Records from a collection
____________________

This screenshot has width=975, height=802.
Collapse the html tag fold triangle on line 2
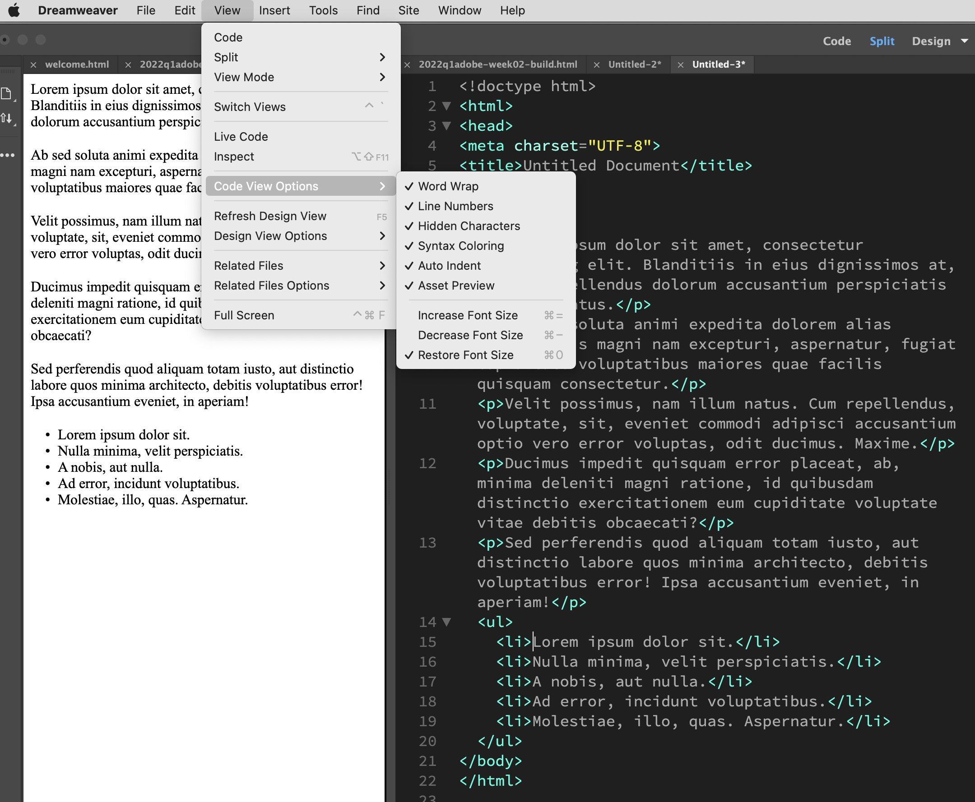[x=447, y=106]
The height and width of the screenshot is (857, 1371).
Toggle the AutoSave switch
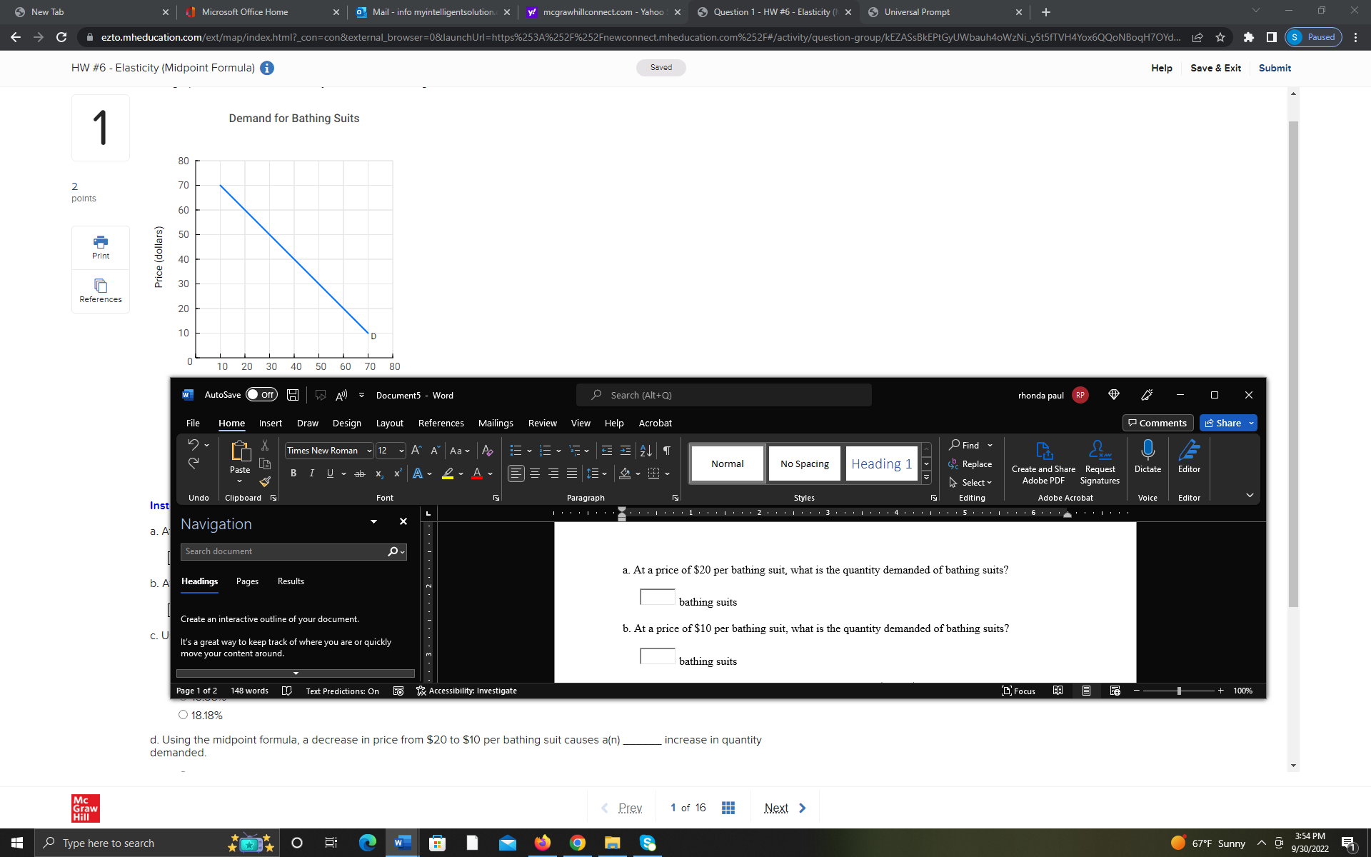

____________________

#### HOW TO COMPLETE THIS TASK
Would you repeat the entries exactly, but with no pictures?

#### EXERCISE RESULT
This screenshot has width=975, height=802.
Collapse the html tag fold triangle on line 2
[x=447, y=106]
The height and width of the screenshot is (857, 1371).
Toggle the AutoSave switch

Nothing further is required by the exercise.